• [Excerto de texto]:

______________________________

Haverá outras intervenções e abordagens que merecem certamente um grande apreço da malta da geração de sonhos, mas esta do Soeiro está mesmo ......Yes !!!
Quarta 7 de Julho de 2010
Na Declaração Política do PCP hoje na Assembleia da República, José Soeiro lembrou os 35 anos passados do início da Reforma Agrária e afirmou que a Reforma Agrária não fracassou. Foi destruída pela violência do Estado que a devia implementar e acarinhar.
Senhor Presidente
Senhoras e Senhores Deputados
Frutuosa foi a germinação das sementes de Abril nos sequiosos, de liberdade, campos do Alentejo.
20 de Junho de 1974. Greve vitoriosa no concelho de Beja. Trabalhadores agrícolas e grandes proprietários assinam a 1ª Convenção Colectiva para a agricultura. Emprego para todos. Aumento de salários. Horário semanal de 44 horas. Direitos conquistados. Abalo profundo nos alicerces de um modo de produção semi feudal, assente na grande propriedade latifundiária que, ao longo de séculos, condenou à servidão gerações de trabalhadores a quem sempre negou os mais elementares direitos.

______________________________

• [Dados fornecidos]:

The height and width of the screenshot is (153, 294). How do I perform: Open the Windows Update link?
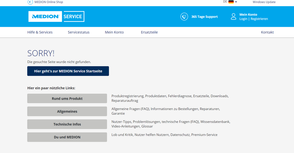(x=264, y=2)
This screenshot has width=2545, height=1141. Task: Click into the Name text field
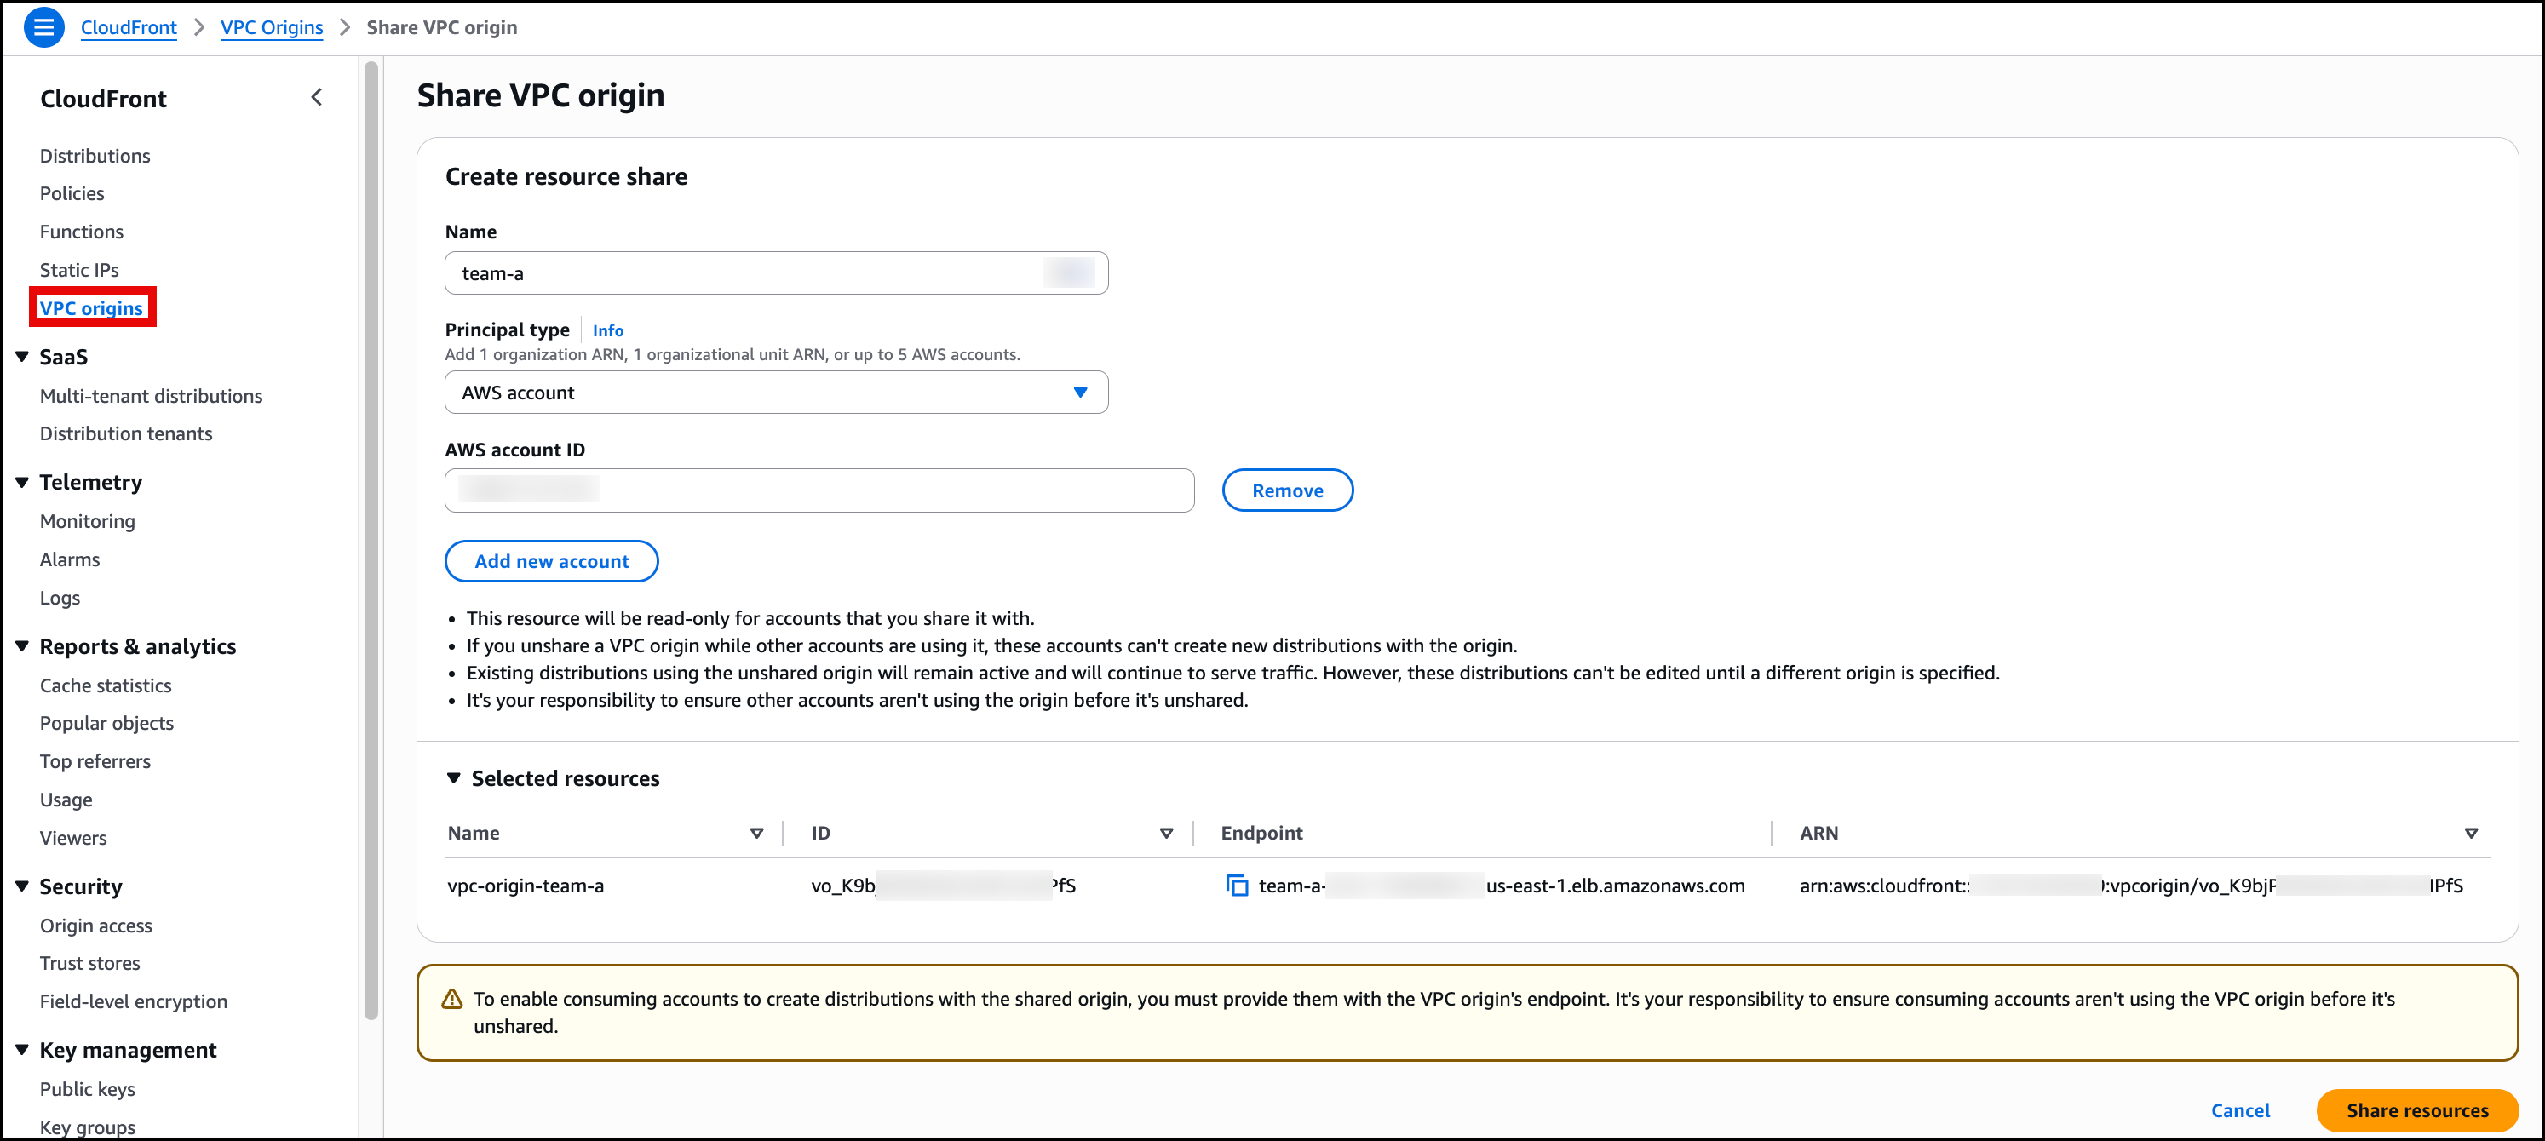777,273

______________________________

• [Instruções de trabalho]:
(1) Enumera as frases curtas que, no texto sobre a Reforma Agrária, surgem entre a referência à 1ª Convenção Colectiva e a frase iniciada por "Abalo profundo".
(2) Prossegue o texto sobre a Reforma Agrária a partir da última frase apresentada.

• [Respostas às tarefas]:
(1)
- Emprego para todos.
- Aumento de salários.
- Horário semanal de 44 horas.
- Direitos conquistados.

(2)
Lembro. Nenhuma legislação laboral se aplicava aos trabalhadores agrícolas. Nenhum direito lhes era reconhecido. A mínima reivindicação tinha na repressão a resposta. Muitos pagaram com a liberdade, alguns com a própria vida, a ousadia de reivindicar. De reivindicar direitos humanos elementares, como o direito ao trabalho ou condições mínimas de dignidade do mesmo. De reivindicar o pão de que careciam para si e para os seus.
Direito ao trabalho. Melhores salários. Horário justo. Reivindicações básicas. Negociadas. Acordadas. Com respeito. Sem ódios. Sem violência. Sem desejos de vingança. Apenas necessidade. Sede de justiça social. Liberdade. Democracia.
Não o entenderam latifundiários e muitos dos grandes proprietários. Não podiam entender. Viviam viciados no “quero, posso e mando” de um regime que era o seu. Reagiram mal à liberdade. À democracia.
Meteram fogo a searas. Venderam efectivos pecuários. Fizeram falsas sementeiras. Sabotaram a economia. Violaram os contratos livremente assinados. Despediram trabalhadores com 10, 15, 20 anos, vidas inteiras, ao seu serviço. Conspiraram contra o Portugal de Abril. Riam-se da sua impunidade.
Comprometeram e puseram em causa, os que assinaram, respeitaram e cumpriram os acordos assinados com os trabalhadores.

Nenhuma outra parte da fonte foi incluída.